** Begin Data shown **

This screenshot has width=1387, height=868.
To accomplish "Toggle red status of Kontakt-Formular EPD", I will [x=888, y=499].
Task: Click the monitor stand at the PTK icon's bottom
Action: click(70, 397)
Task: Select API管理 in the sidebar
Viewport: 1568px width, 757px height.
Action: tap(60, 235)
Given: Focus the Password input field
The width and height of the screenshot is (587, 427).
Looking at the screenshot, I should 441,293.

** End Data shown **
** Begin Data shown **

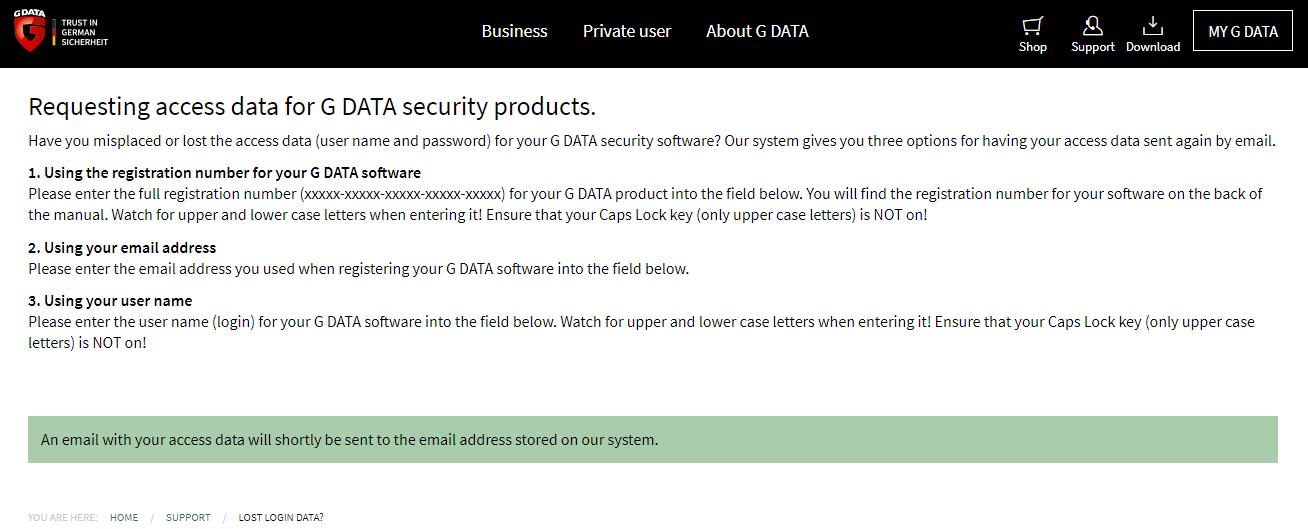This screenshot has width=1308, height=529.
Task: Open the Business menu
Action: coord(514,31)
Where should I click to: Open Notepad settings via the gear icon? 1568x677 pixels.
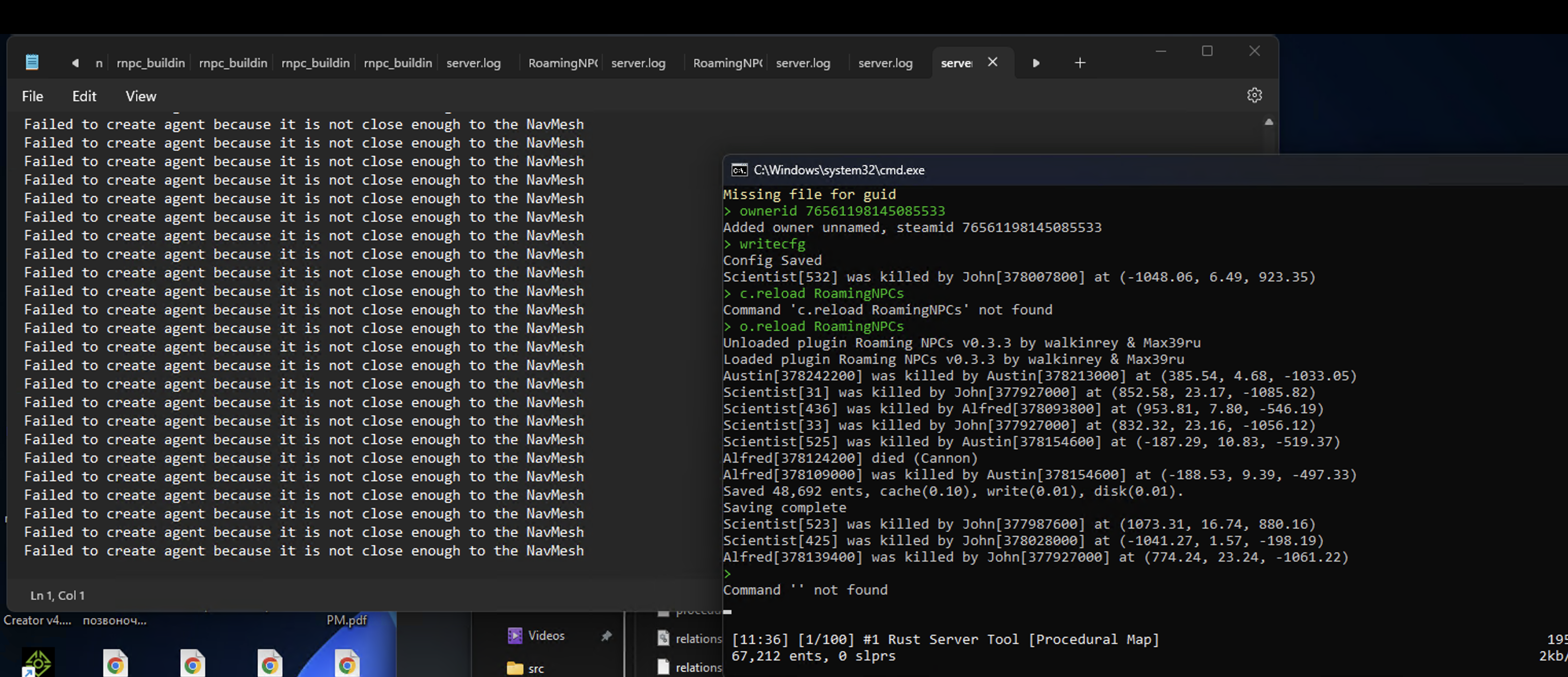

** End Data shown **
** Begin Data shown **

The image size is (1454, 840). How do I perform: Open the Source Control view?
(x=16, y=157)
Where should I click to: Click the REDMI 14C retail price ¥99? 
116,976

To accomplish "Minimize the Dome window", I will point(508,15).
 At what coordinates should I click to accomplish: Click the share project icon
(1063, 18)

** End Data shown **

# [What you will do]
Write out the entries again, starting with the line that contains "This screenshot has width=1387, height=868." and going on through the line that contains "Looking at the screenshot, I should 441,293.", but swap "sidebar" for "side menu" and leave everything else the same.

# [Task answer]
This screenshot has width=1387, height=868.
To accomplish "Toggle red status of Kontakt-Formular EPD", I will [x=888, y=499].
Task: Click the monitor stand at the PTK icon's bottom
Action: click(70, 397)
Task: Select API管理 in the side menu
Viewport: 1568px width, 757px height.
Action: tap(60, 235)
Given: Focus the Password input field
The width and height of the screenshot is (587, 427).
Looking at the screenshot, I should 441,293.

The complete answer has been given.